**REQUIREMENT**
What you output must match the entries exactly, apart from the pictures, which are left out.

(Stored data)
******************************

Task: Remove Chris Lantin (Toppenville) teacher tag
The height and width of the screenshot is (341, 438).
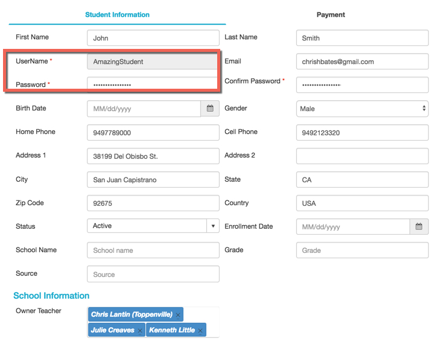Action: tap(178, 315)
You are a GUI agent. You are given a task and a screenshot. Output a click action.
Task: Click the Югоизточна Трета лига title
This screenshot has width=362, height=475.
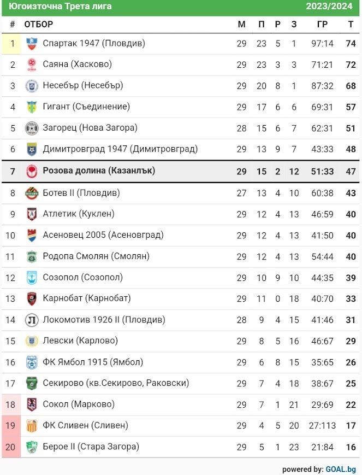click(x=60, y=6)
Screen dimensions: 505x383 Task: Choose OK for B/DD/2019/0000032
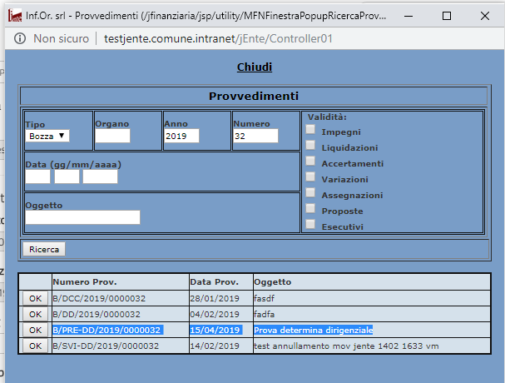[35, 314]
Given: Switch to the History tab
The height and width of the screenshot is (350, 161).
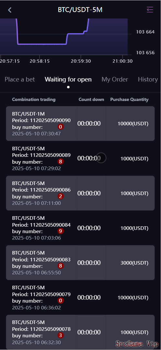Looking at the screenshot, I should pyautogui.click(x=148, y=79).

******************************

**COMPLETED TASK**
Task: Remove Chris Lantin (Toppenville) teacher tag
The height and width of the screenshot is (341, 438).
Action: tap(178, 315)
You are a GUI agent. You are given a task and a screenshot. Output a click action.
Task: Click the Югоизточна Трета лига title
This screenshot has width=362, height=475.
click(x=60, y=6)
Screen dimensions: 505x383 Task: Choose OK for B/DD/2019/0000032
[35, 314]
Given: Switch to the History tab
The height and width of the screenshot is (350, 161).
Looking at the screenshot, I should pyautogui.click(x=148, y=79).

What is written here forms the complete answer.